1999年12月10日(金)

 きのうは初めて試写会というものの招待券が当たって、『シュリ』という韓国映画を観に行った。これはもう、いきなり北朝鮮特殊部隊の血みどろの訓練シーンから始まって、最後の最後まで、時計をちらっと見る暇もない怒濤のアクション・エンターテイメント。途中で何カ所か、「おいおい、そこで敵を逃がすか?!」と思わず突っ込みたくなる膝カックン的シーンもなくはなかったが、オーケー、許す。祖国統一問題というベースの上に、暴力とメロドラマを力わざでミックスして盛りつけた、雑だけど最高にパワフルな映画であった。限りなく陳腐ではあるが、キムチ&焼き肉パワーという言葉が頭の中をぐるぐる旋回してしまった。

 あいかわらず「身体と所有(権)」という問題について考えている。いわゆるバイオエシックスの遡上で議論をするのは暇さえあれば造作もないことなのだが、歴史的な問題、哲学史的な問題に一歩踏み込んで考えると、とたんに難しくなる。ある対象にたいする所有権はその自由な処分権を実質的な内容とするのだが、それでは自由と所有は同じなのか、というあたりの思想史的問題をふまえながら、それをラカン的な「在ること」(e^tre)と「持つこと」(avoir)との関係(J・バトラーも『ジェンダー・トラブル』でとりあげている)と重ねて、身体であることと身体を持つことの関係を、ジェンダーに関連づけながら整理しきるという線を考えているのだけれど、ぼくには難しいなあ。
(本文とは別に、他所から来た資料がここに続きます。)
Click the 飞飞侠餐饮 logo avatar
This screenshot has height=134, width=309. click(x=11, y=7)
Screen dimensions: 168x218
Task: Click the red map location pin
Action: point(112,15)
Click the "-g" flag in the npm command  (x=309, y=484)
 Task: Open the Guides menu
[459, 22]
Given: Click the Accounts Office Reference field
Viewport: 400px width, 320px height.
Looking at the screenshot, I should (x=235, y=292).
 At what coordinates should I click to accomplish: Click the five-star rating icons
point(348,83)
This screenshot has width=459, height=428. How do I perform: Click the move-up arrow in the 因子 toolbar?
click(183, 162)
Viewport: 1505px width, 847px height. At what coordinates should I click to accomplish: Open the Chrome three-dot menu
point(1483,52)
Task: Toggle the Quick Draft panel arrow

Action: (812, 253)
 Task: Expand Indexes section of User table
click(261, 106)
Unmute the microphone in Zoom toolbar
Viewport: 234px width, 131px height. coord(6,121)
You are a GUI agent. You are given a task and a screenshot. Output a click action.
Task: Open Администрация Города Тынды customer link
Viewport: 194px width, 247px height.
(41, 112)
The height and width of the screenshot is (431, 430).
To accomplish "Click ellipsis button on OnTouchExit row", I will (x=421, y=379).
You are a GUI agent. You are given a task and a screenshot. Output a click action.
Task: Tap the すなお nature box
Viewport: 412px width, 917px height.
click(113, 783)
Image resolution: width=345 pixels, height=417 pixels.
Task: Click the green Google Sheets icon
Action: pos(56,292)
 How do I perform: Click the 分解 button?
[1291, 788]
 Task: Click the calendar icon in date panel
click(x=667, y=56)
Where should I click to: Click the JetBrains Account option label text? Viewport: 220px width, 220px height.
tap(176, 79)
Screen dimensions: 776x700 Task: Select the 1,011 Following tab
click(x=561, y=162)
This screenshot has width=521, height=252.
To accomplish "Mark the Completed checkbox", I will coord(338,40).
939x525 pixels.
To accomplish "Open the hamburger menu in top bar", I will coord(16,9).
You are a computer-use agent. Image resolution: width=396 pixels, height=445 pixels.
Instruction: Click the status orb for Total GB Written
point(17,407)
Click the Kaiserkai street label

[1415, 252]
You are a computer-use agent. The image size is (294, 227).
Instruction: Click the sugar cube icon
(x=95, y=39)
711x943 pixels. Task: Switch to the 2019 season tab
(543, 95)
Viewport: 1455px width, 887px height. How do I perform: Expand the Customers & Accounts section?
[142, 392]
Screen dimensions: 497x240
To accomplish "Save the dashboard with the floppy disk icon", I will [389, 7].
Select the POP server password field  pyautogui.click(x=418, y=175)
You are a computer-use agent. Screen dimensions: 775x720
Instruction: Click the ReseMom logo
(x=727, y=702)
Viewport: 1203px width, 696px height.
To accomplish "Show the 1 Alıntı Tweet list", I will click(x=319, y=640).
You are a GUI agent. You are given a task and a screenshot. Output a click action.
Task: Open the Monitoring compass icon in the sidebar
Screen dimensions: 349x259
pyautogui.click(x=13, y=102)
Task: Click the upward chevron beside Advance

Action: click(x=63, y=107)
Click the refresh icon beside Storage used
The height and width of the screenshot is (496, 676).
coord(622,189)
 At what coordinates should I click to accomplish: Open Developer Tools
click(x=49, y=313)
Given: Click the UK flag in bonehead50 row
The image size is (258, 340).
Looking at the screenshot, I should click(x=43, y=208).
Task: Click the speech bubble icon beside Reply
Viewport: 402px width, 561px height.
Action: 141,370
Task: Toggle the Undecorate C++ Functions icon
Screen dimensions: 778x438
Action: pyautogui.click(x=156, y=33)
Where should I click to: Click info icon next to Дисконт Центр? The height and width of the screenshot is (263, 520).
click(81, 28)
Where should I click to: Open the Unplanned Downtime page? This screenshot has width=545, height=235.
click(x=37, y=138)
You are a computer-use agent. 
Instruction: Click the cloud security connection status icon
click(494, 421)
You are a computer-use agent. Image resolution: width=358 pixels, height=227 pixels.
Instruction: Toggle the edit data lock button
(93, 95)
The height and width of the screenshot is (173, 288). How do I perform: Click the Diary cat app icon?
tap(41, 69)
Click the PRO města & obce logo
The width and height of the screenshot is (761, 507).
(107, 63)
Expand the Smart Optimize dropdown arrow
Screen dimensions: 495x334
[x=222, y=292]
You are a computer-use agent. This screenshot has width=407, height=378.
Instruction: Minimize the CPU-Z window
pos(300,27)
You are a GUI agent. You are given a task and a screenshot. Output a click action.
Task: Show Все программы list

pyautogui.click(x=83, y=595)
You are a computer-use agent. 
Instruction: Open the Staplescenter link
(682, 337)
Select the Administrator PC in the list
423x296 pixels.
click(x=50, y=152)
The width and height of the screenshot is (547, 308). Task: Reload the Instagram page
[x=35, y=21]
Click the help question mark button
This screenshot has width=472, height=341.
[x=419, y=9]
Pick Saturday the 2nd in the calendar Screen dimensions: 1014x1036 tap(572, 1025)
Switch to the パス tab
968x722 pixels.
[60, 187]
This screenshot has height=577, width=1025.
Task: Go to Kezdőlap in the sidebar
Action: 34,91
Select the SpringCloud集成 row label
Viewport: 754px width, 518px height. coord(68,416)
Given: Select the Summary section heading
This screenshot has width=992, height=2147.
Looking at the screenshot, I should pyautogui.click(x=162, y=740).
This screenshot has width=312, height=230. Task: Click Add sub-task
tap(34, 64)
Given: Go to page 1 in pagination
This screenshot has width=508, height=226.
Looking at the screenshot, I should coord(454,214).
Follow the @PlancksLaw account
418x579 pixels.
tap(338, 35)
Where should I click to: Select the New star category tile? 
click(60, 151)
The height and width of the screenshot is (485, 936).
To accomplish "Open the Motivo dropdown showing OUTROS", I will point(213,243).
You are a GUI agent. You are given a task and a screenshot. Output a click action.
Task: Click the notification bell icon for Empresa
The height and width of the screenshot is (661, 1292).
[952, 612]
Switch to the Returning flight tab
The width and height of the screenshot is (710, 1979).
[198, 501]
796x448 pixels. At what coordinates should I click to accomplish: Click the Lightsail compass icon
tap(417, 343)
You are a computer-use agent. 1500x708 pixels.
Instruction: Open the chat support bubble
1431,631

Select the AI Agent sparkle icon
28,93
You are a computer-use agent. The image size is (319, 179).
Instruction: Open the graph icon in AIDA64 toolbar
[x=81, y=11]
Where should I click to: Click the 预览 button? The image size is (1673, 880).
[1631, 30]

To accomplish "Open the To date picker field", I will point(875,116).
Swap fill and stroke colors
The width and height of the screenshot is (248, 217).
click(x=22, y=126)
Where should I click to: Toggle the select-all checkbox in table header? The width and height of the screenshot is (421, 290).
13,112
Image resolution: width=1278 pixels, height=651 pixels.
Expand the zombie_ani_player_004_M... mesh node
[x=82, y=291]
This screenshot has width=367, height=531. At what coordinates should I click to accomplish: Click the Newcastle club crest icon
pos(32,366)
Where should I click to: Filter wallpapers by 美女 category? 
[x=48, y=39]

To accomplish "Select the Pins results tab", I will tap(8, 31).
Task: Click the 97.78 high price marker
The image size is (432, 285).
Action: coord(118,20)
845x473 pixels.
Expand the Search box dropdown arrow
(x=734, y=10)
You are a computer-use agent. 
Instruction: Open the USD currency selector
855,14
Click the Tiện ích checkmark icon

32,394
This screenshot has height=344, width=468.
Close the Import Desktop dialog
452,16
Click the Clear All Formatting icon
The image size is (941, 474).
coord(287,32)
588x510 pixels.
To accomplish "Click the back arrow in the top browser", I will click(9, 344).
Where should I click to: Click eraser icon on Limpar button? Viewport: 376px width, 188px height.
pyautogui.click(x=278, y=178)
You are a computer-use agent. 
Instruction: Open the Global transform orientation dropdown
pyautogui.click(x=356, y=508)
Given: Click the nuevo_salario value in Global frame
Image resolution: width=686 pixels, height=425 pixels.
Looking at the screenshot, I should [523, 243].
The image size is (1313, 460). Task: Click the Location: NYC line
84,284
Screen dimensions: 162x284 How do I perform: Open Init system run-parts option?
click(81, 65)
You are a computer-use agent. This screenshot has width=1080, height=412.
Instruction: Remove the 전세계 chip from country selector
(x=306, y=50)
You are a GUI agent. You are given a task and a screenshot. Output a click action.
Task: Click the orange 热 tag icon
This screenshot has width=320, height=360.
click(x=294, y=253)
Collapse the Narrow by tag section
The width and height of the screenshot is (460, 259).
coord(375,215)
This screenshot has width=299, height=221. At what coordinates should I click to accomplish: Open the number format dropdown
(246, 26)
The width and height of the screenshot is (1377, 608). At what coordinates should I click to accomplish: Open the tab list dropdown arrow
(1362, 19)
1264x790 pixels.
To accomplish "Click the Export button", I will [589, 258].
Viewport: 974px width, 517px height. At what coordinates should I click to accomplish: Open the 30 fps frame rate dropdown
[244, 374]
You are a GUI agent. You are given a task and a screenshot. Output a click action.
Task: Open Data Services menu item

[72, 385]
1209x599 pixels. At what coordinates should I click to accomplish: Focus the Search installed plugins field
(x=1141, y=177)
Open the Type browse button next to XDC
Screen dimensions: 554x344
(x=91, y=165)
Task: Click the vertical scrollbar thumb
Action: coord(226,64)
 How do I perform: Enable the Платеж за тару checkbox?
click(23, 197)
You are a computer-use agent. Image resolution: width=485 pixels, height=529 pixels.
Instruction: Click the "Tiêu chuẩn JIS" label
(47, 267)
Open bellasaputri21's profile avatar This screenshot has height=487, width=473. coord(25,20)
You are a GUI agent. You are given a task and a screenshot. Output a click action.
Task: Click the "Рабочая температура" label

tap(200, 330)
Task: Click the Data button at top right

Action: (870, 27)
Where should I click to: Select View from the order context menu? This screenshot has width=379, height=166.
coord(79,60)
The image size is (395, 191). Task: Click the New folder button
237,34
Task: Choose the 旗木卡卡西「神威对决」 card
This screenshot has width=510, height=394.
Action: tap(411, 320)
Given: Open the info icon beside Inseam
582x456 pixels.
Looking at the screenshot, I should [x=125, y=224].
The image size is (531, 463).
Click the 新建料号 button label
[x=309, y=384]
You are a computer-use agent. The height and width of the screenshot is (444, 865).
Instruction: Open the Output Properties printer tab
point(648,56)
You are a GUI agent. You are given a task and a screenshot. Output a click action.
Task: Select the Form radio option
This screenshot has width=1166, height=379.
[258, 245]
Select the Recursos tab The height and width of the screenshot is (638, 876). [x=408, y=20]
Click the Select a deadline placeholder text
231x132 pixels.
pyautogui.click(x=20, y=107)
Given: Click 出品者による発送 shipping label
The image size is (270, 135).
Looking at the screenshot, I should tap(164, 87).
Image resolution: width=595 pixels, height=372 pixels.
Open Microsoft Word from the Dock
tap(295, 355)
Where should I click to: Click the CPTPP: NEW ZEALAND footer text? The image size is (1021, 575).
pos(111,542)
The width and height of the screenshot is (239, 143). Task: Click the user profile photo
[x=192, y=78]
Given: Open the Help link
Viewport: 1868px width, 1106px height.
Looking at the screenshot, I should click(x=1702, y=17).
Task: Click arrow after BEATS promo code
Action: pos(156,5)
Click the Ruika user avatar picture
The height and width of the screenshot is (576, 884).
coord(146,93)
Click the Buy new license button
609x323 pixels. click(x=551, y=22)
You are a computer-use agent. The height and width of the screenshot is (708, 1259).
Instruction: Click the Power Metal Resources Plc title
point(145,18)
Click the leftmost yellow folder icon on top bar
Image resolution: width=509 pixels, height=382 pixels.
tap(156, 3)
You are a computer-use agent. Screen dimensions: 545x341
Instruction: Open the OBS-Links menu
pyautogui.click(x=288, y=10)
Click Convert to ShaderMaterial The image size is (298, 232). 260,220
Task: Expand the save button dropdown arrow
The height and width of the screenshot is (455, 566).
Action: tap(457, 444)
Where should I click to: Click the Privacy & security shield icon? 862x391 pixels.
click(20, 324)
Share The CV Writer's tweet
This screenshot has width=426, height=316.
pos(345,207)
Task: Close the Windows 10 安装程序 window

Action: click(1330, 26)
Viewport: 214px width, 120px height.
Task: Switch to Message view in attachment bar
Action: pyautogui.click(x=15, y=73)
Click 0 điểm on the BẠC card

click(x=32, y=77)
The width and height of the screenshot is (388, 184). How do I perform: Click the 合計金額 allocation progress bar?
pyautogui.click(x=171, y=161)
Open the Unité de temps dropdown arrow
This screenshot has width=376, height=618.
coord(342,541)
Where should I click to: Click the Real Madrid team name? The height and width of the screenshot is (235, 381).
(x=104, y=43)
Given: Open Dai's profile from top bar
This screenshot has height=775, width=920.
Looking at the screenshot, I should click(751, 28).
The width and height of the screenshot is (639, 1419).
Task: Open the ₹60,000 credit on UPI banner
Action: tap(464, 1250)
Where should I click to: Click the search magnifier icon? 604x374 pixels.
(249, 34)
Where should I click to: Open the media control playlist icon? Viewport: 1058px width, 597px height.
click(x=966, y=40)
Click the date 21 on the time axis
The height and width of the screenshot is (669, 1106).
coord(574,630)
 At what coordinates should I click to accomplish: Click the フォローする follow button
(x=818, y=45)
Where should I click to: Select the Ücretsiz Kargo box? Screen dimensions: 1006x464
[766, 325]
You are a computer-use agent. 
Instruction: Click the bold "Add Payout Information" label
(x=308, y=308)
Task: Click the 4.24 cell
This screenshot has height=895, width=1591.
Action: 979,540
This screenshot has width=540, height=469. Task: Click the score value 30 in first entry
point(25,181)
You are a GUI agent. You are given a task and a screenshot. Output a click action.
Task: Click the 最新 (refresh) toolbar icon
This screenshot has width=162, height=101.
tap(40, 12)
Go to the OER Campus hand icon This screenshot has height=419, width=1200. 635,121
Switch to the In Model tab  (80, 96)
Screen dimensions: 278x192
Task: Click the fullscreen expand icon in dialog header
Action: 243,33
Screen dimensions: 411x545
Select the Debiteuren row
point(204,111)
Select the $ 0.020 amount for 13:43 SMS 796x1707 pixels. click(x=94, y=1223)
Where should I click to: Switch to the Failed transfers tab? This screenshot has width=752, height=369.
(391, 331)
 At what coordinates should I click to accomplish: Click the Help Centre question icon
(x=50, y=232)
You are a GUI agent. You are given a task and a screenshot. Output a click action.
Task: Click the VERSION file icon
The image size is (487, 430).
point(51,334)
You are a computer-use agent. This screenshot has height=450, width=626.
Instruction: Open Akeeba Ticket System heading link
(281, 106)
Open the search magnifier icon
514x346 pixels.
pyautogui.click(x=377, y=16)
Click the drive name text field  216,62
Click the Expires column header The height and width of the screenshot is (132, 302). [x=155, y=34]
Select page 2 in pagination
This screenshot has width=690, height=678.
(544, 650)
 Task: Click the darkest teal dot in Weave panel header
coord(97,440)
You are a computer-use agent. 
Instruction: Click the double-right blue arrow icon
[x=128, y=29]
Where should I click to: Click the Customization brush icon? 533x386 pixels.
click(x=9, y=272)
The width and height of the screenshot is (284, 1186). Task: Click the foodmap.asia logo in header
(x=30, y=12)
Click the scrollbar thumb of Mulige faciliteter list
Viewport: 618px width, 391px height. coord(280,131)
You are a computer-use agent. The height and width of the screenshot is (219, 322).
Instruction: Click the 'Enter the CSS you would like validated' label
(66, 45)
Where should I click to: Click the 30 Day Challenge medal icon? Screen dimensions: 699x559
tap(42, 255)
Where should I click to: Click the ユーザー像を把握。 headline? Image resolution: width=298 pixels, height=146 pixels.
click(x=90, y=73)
とそんなあたりで逡巡しながら、今は前から気になっていた、赤間啓之『監禁からの哲学――フランス革命とイデオローグ』(河出書房新社)を読んでいる。ガブリエル・タルドは「所有」によって「存在」を制圧しようとした云々など、とても示唆的な話が出てくる。それにしてもこの人の本は相変わらず読みにくい。しばしば、何を言っているのかほとんどわからないのだが、何か凄い指摘をしているような気がして、どうしても読むのをやめられない。『ユートピアのラカン』(青土社)は、滅茶苦茶面白いけど、何がわかったのかは自分でもわからない(断片的な記述はたくさん頭に残っているのだが)本だった。やっかいな書き手だ。

 この1ヶ月半は、けっこうたくさんの映画をビデオ/DVDで観た。びっくりしたのは、レオス・カラックスの『汚れた血』。これは最高。ぼくはいつも「おフランス映画かよ、ケッ」と思いながらついついフランスの映画を観て、不覚にもはめられて泣いてしまうことがありがちなのだが、これには爆発的に泣かされた。やっぱり食わず嫌いをしてはいけない。後から『ポンヌフの恋人』も観て、これもなかなか良かったけど、『汚れた血』に比べるとちょっと冗長な感じがした。クサさの一線を微妙に越えたセリフが多かった気がする。『汚れた血』の的確にチープな設定(愛のないセックスで感染する致命的なウィルスが蔓延しつつある近未来、なんだけどね。。。)と雰囲気と映像、ジュリエット・ビノシュ可愛すぎ、主人公のドニ・ラヴァン君も唯一無二の存在感、どこをとっても素晴らしい。
 
 全然違うタイプの映画だけど、『ブラス!』というイギリス映画も良かった。閉鎖に追い込まれることがもう見えている炭坑町の、炭坑夫たちのブラスバンドが主人公。労働者が、日々のきつい生活のなかでいかに誇りを失わずに生きるかという、実にイギリス映画らしいテーマで、ストレート極まりなく力強い脚本と演出にほのぼのする。故・淀川さんは「大甘な映画と言えば言えるけど、登場する男たちの顔が実にいい」と評していた。的確なコメントだと思いますが、女たちもかっこいいよ。

 ずっと観たかったのになぜか観そびれていた、ヴィクトル・エリセ監督の『ミツバチのささやき』をようやく(ビデオでだけど)観た。期待にまったく違わない美しい作品。スペイン辺境の広漠とした風景、主人公の子どものかわいさ、大人たちの空虚さが、いっさいの饒舌な説明なしに、しずけさのなかに立ち上らせられる。せつなすぎる。『エル・スール』とまったく同等の名作だと思った。